There is more in the trading update: “It is expected that earnings per share for the six months ended 30 September 2015, will be between 10% (2 023 cents) and 15% (1 911 cents) lower compared to the prior period’s 2 248 cents.” Most of this is likely as a result of heavy spend in their ecommerce business, ramping that up sharply. If you could compare that division to another at a global level, you would have to say Amazon. Amazon are spending like crazy to build a huge network, in order to roll out the biggest retailer known to mankind, it may take another decade and a half, I am sure it is bound to happen, when Amazon profits eclipse those of Walmart. I am not too sure what to make of the numbers, at face value it looks pretty decent. And Tencent is completely flat, so, for all intents and purposes, the move from Naspers today might well actually look directly at these numbers.
Nike had a big announcement last evening, sending the stock up over three and a half percent in the aftermarket. Why, what, where? The release tells you everything: Nike, inc. announces new $12 billion share repurchase program, 14 percent increase in quarterly dividend and two-for-one stock split. The current 8 billion Dollar repurchase program will finish in fiscal year 2016, that is when the next one will start. This is a pretty aggressive buyback by historic standards, the release quotes CEO Mark Parker (not related to Spiderman) as saying the company has returned 23 billion Dollars to shareholders over 14 years.
This buyback represents 50 percent of all the buybacks in the last decade and a half. And more impressive is that 12 billion is to the current market cap of 107 billion a healthy 11.2 percent. Which means that once the shares have been bought back, the company will report results on less than 90 percent of the current shares in issue, if of course they get to buy them at current prices. Whilst the dividend has been hiked to 32 cents, at the two for one split it is 16 cents, an annualised 64 cents on a share price of 65 Dollars (half of the current 130 Dollars), not even one percent yield before tax. You certainly are not owning this business for the yield, rather you are owning the business for the growth prospects. Nike stock will begin trading on the split adjusted basis on the 24th of December this year. An early Christmas present for sure!!
Linkfest, lap it up
As people get richer and as technology improves there are trickle down benefits – Swaziland close to eliminating malaria. Its great to see the progress being made, as malaria mostly effects the poor.
Sticking with our neighbouring countries – Biggest Diamond in More Than a Century Discovered in Botswana.
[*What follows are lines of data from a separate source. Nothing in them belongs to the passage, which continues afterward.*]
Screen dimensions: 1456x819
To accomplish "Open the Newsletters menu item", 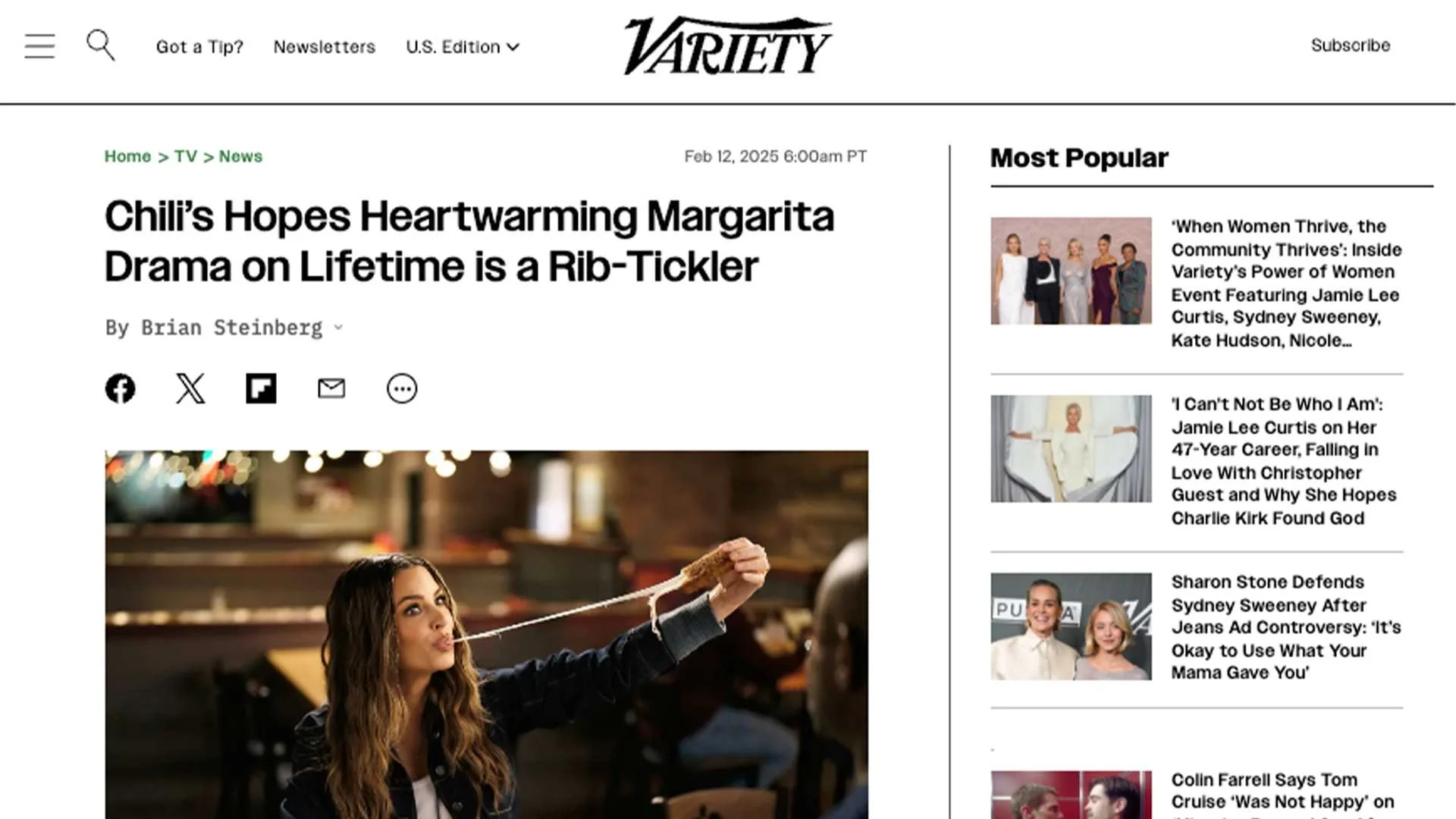I will pos(325,47).
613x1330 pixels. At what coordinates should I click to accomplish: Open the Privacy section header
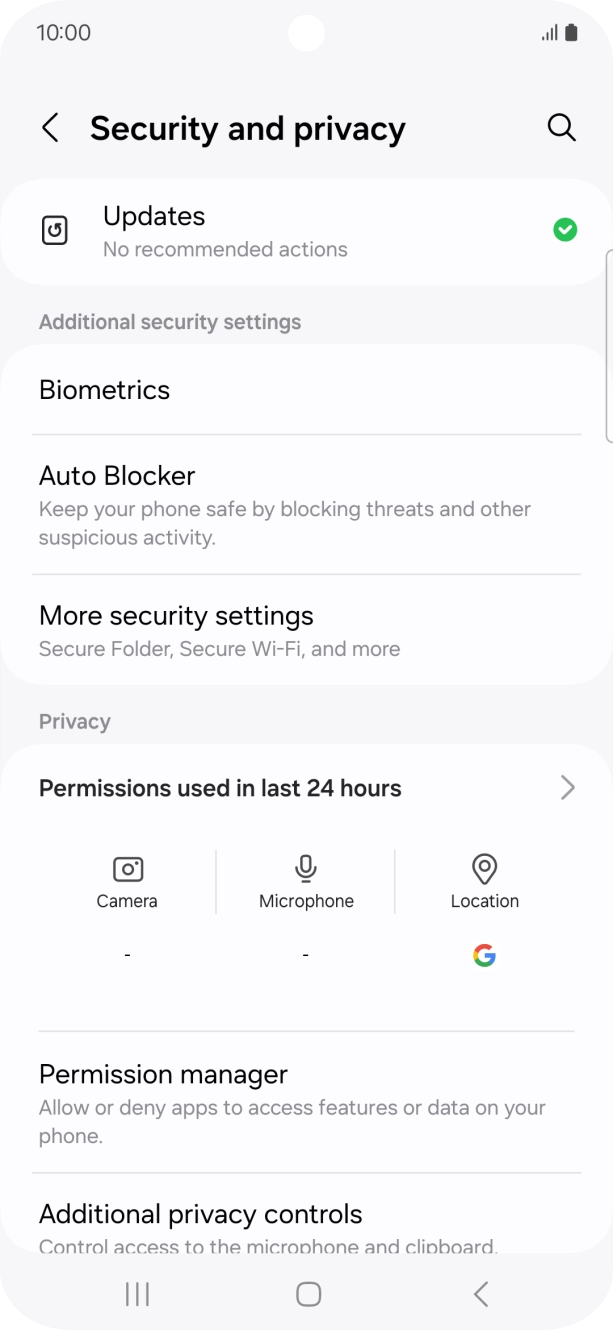click(x=74, y=721)
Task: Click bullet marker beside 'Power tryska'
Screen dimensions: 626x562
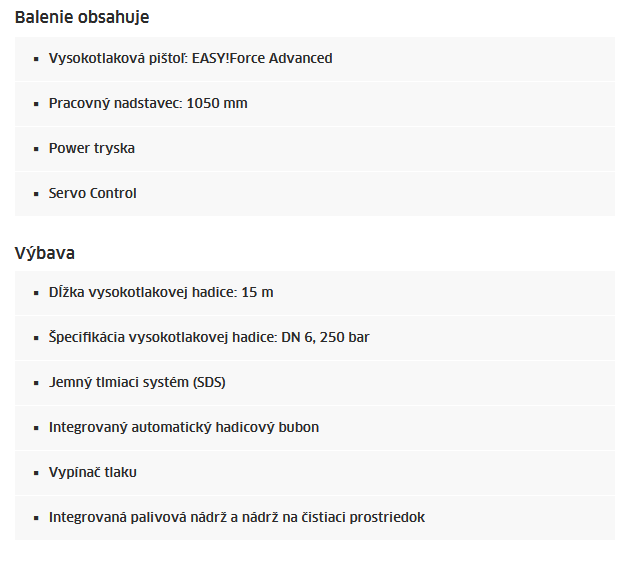Action: (36, 149)
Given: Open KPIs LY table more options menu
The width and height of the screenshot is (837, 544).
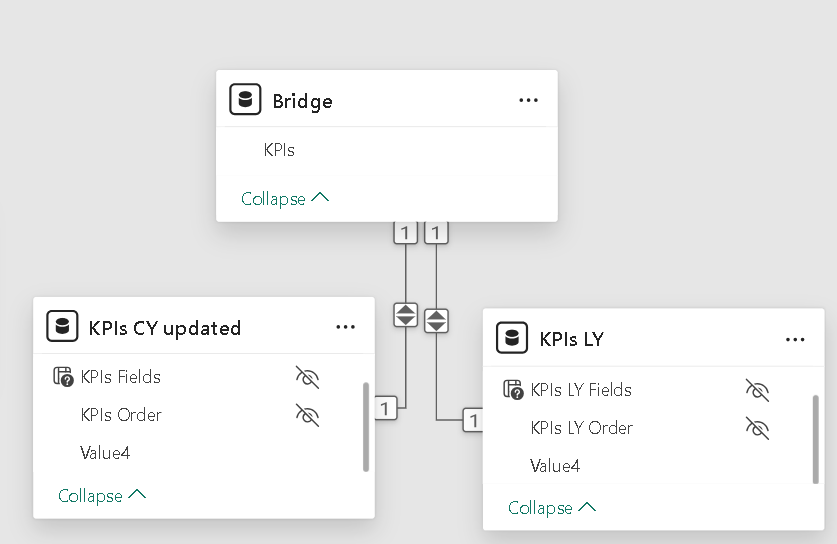Looking at the screenshot, I should tap(795, 339).
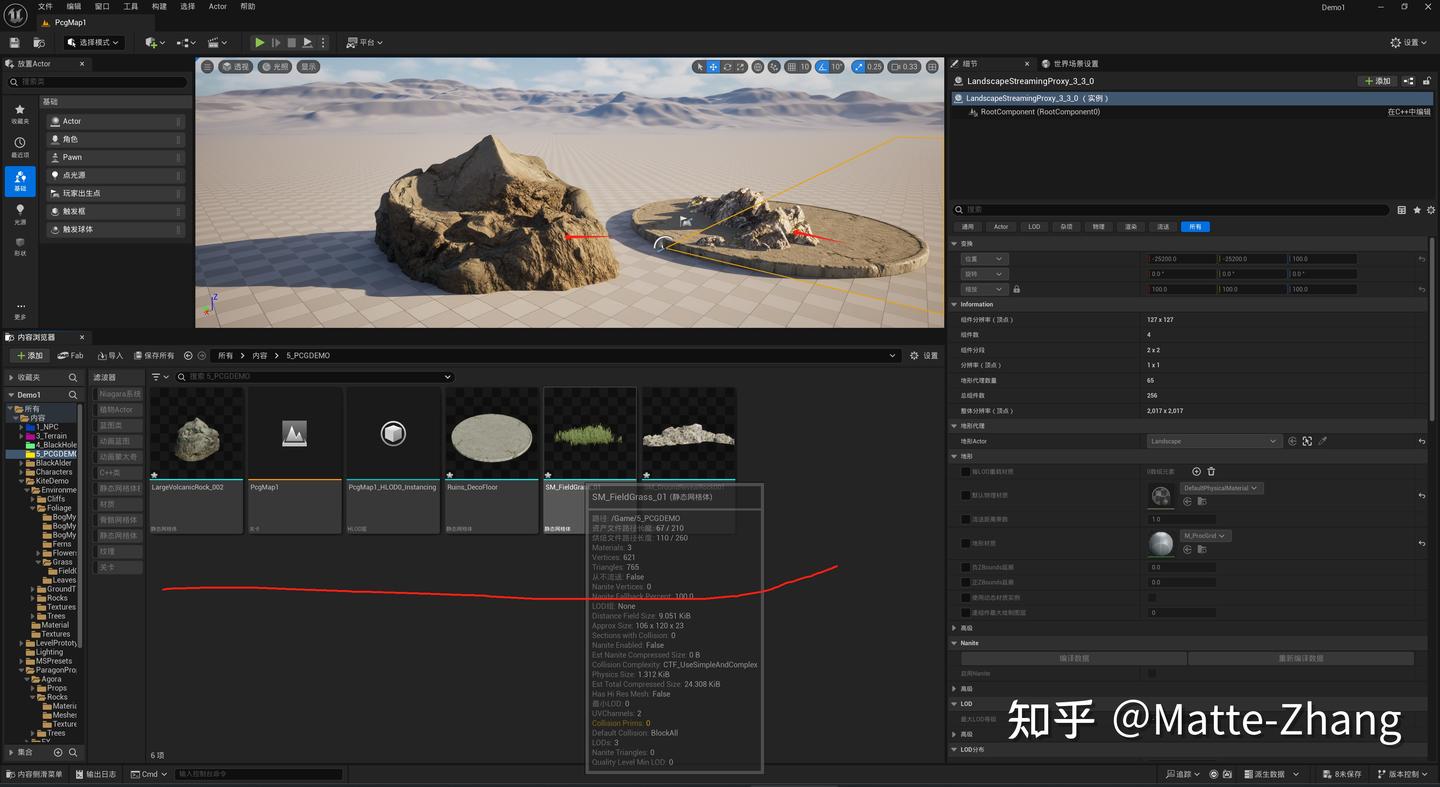
Task: Click the eyedropper next to Landscape actor
Action: click(x=1322, y=441)
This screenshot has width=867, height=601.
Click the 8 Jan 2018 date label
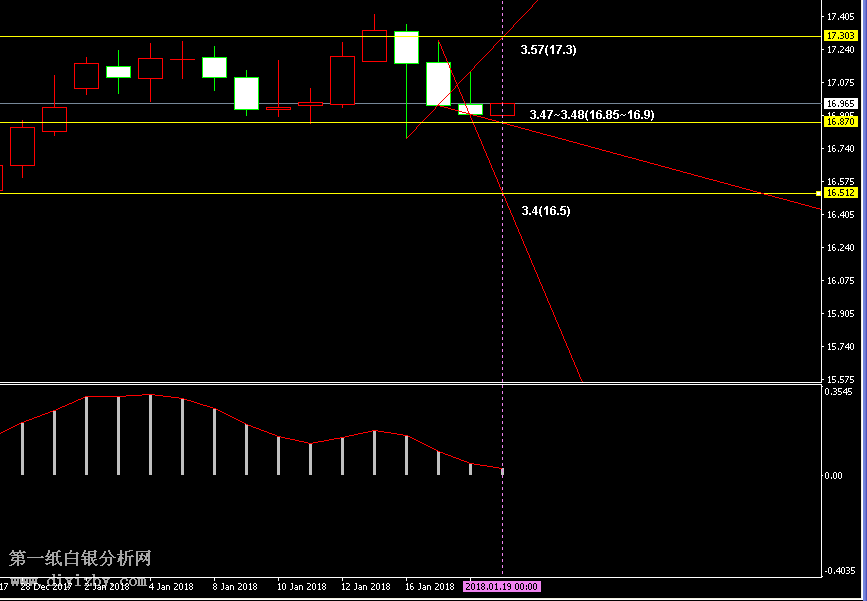pyautogui.click(x=237, y=587)
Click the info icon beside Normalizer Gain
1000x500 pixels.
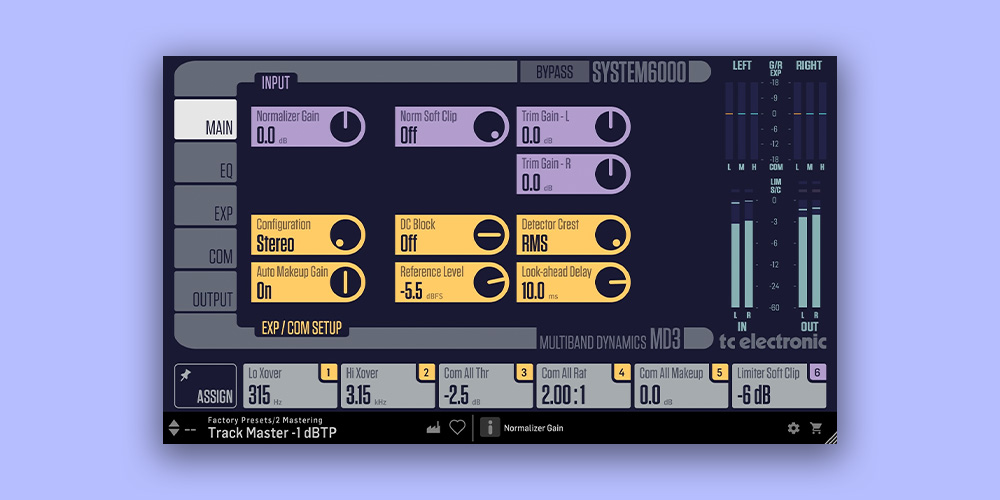tap(489, 427)
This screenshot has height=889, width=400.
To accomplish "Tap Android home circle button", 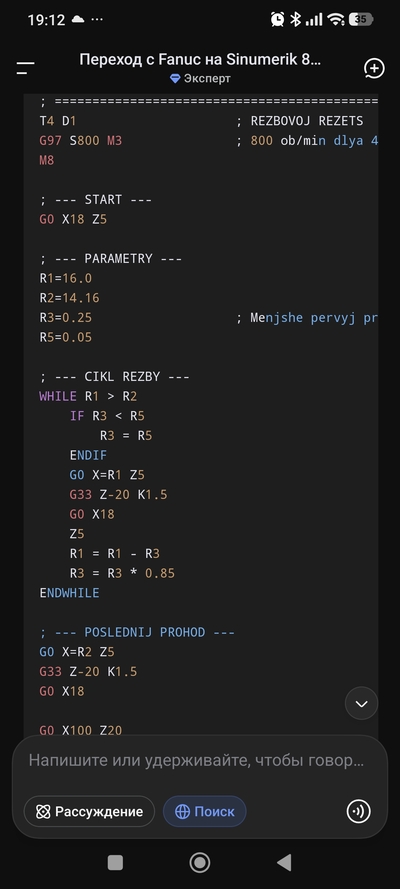I will 199,862.
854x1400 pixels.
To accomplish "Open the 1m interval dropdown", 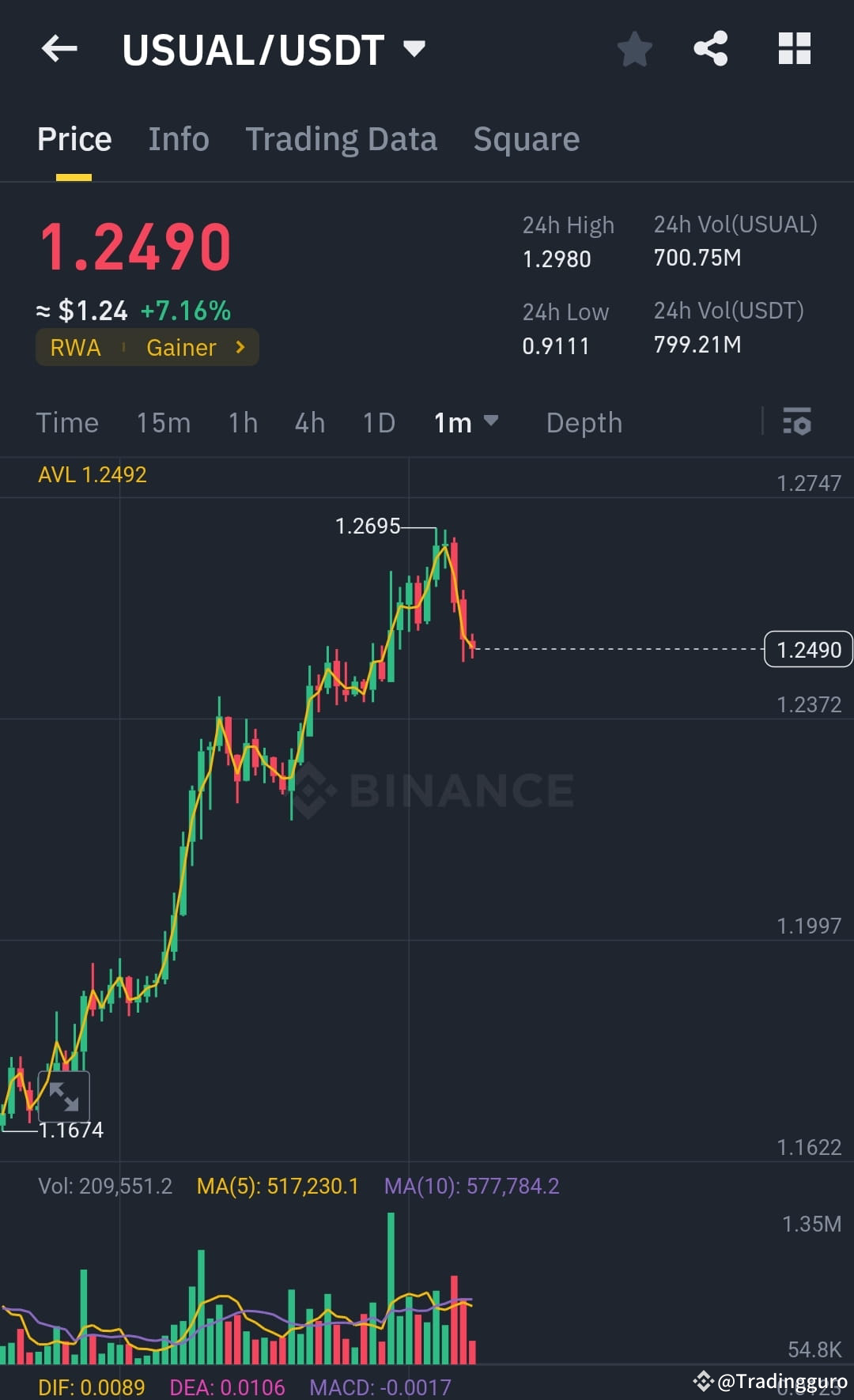I will click(x=466, y=423).
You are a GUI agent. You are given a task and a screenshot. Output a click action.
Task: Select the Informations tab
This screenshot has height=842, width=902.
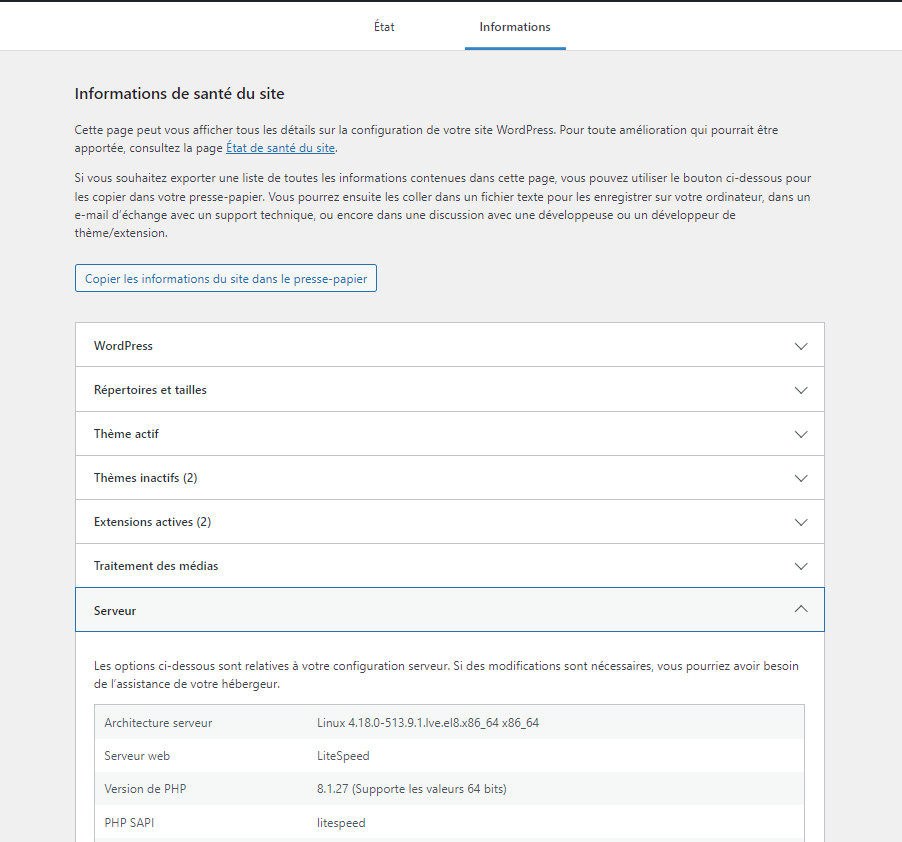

It is amazing what machines can learn to do. Given the rise in organic branded food, this Robot will go a long way to helping farmers get maximum yield from their land – This robot kills weeds, and could end the need for herbicides on farms
Something light for a Friday. There are few things that are more painful than stepping on a Lego block, now there is a solution – Lego has invented a slipper to prevent injury-by-Lego
Home again, home again, jiggety-jog. Stocks across Asia are flat too, I am guessing that is the way that we will start ourselves here in Jozi. Pirates must win smartly this weekend and not concede a goal, it would be awesome to have another star on the jersey! Did you see Jack Dorsey’s other business called Square which IPO’ed yesterday, the stock closed up 45 percent, the company attracted a pretty high profile listing parade, it raised not even one quarter of a billion Dollars. And to think that I read that IPO fatigue had set in, not quite.
Sent to you by Sasha and Michael on behalf of team Vestact.